Quatrième année d'internat et intérim au menu

La question de la quatrième année d'internat de médecine générale en priorité en zone sous-dense semble être, en coulisses, un peu moins consensuelle au sein de la commission. Néanmoins, celle-ci a supprimé l'article en question du PLFSS pour le remplacer par un nouveau qui reprend la proposition de loi Retailleau, adoptée en octobre au Sénat, ouvrant la possibilité du paiement à l'acte pour ces internes de quatrième année.

Une manière aussi, selon Catherine Deroche, de « rendre recevable » dans le PLFSS une mesure qui, dans sa rédaction initiale, risquerait d'être censurée par le Conseil constitutionnel car non strictement budgétaire. « Quand nous avions reçu les internes, ils nous avaient dit ne pas être hostiles à cette 4e année mais pas à n'importe quelle condition », a rappelé la sénatrice LR.

S'agissant de l'hôpital, la commission pousse à un tour de vis supplémentaire sur les dérives de l'intérim. Un amendement prévoit que l'intérim ne soit ouvert, dans le cadre de contrats de mise à disposition, « qu'à des professionnels ayant exercé récemment dans le cadre de contrats classiques, même à durée déterminée ». Un autre invite à ce que les agences régionales de santé (ARS) puissent davantage mettre leur nez dans le recours à l'intérim par les hôpitaux.

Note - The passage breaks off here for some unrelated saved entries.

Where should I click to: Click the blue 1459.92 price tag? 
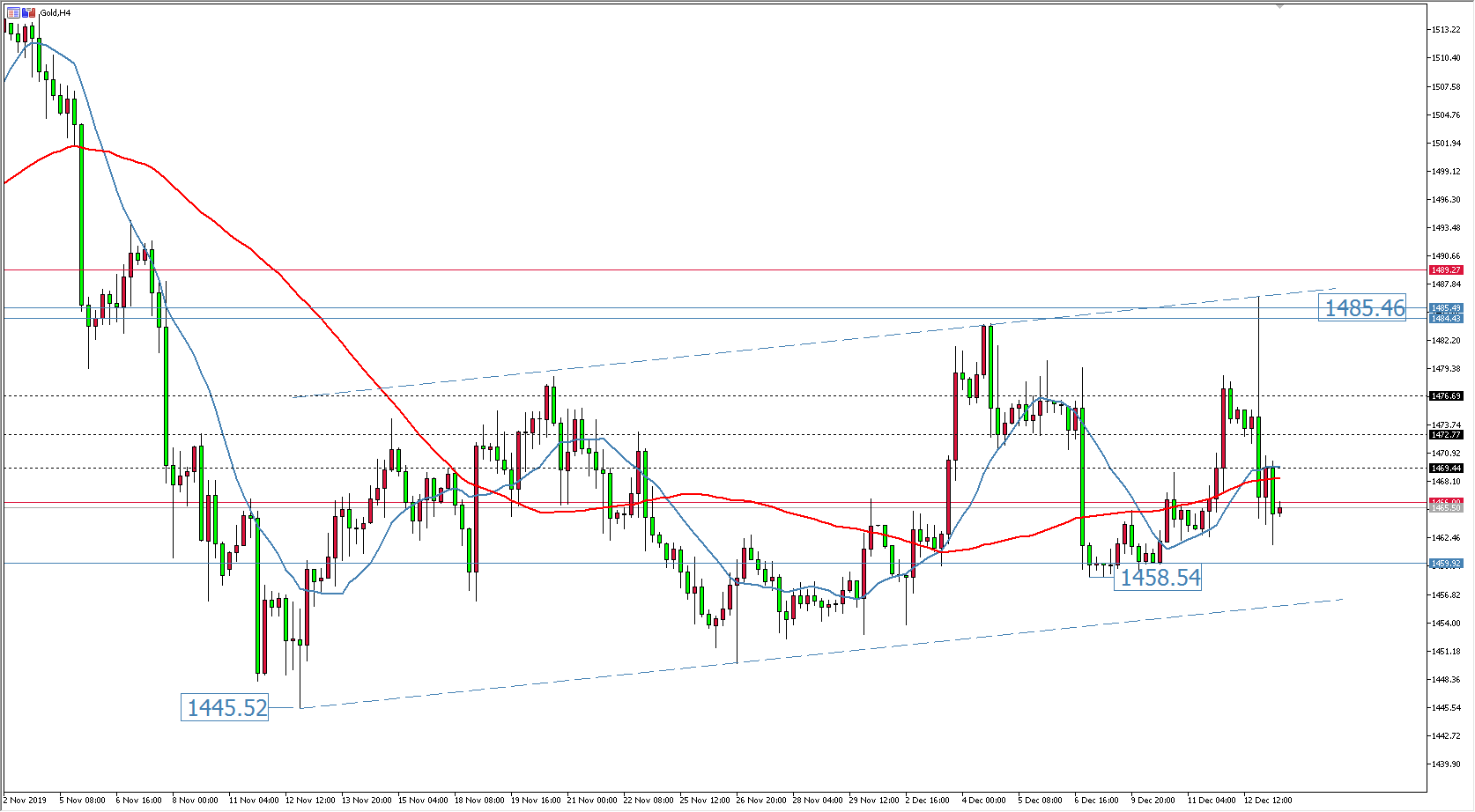1446,564
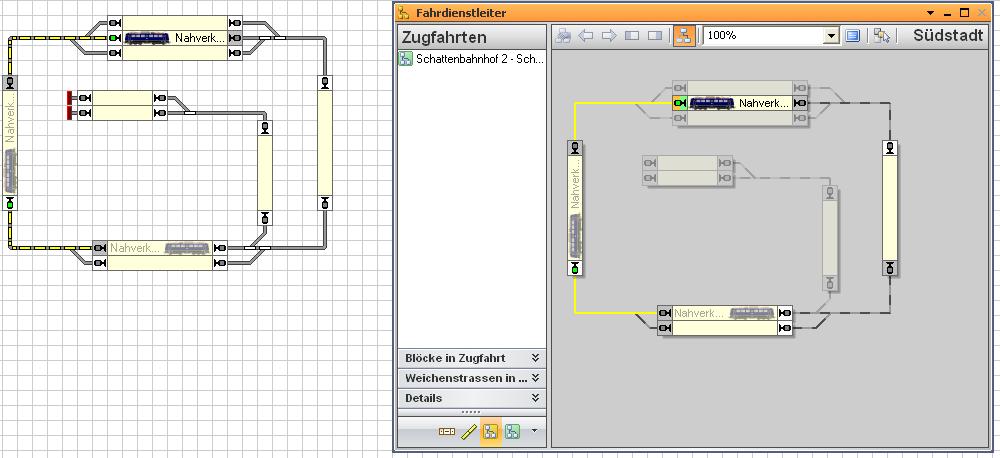Click the left arrow navigation icon
1000x458 pixels.
point(586,36)
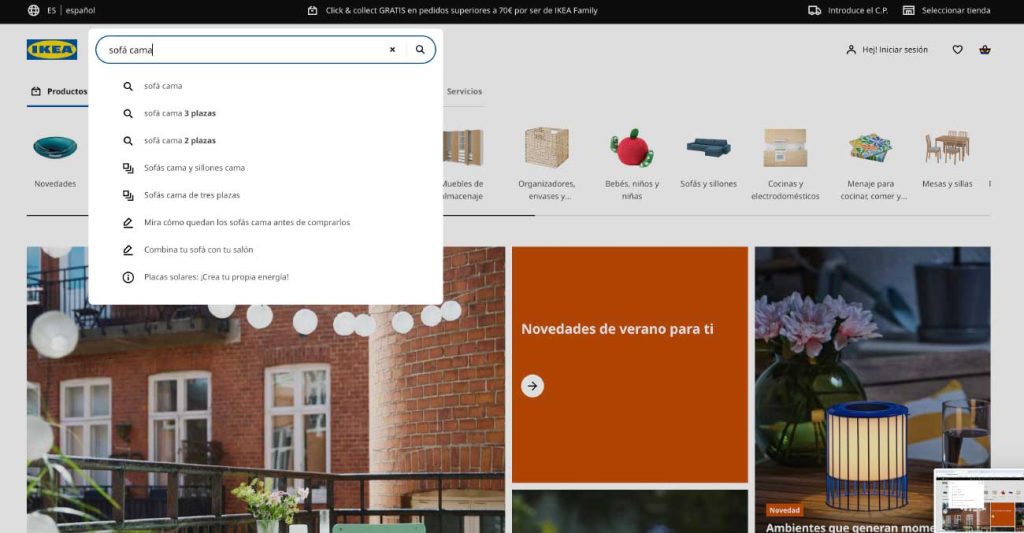
Task: Open the favorites heart icon
Action: 957,50
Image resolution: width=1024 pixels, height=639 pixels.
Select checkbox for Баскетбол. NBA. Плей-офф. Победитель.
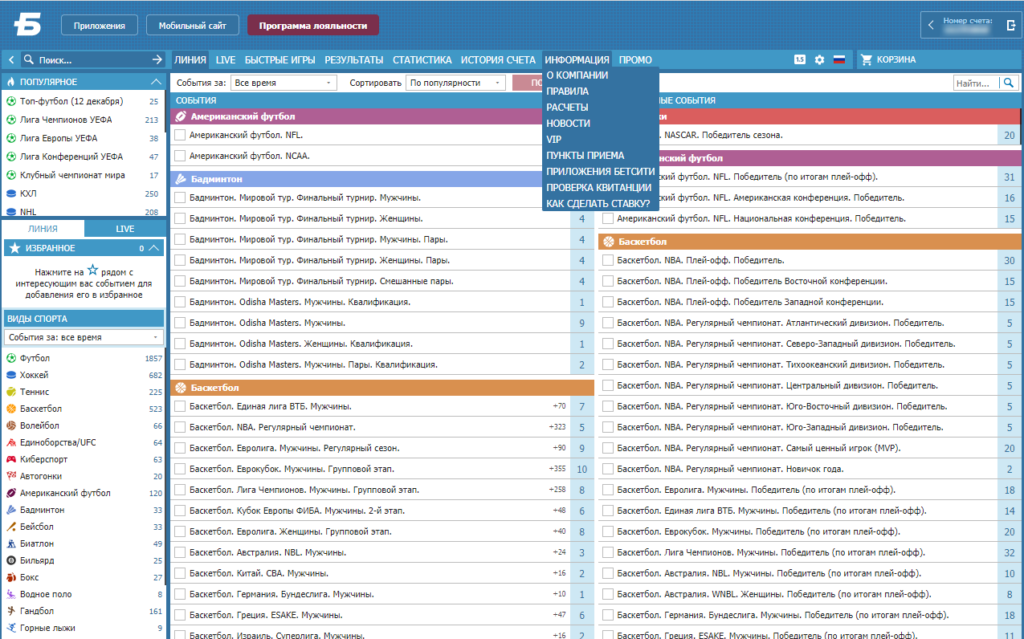(x=608, y=260)
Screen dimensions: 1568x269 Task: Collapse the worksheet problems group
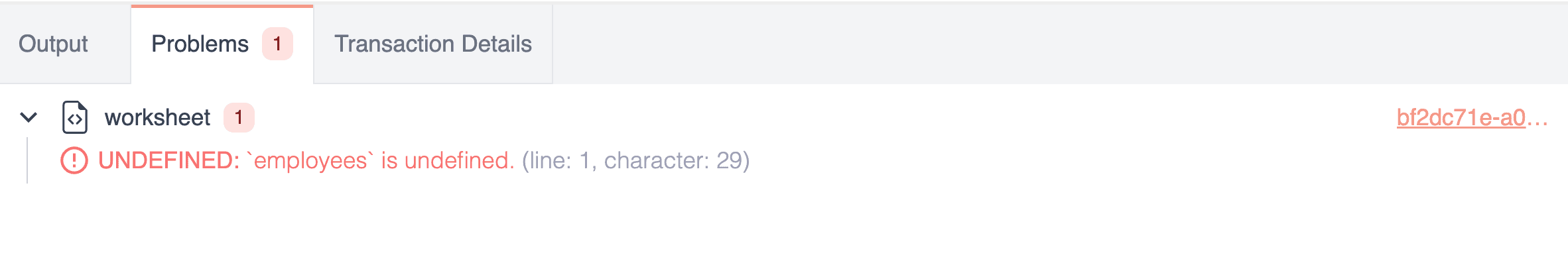tap(29, 117)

Taxe sur les complémentaires

Sur le volet recettes, la commission a rétabli la version initiale du gouvernement sur la réforme de la fiscalité du tabac « plus ambitieuse » et a ajouté une contribution sur les complémentaires santé (AMC) de 300 millions d'euros. Elle souhaite par ailleurs, à l'instar de certains députés dont Thomas Mesnier, que les AMC prennent en charge les futures consultations de prévention, comme n'importe quelle consultation, en tout cas pour celles prévues aux âges de 45 et 65 ans.

Le PLFSS sera examiné en séance publique au Sénat à partir de lundi prochain.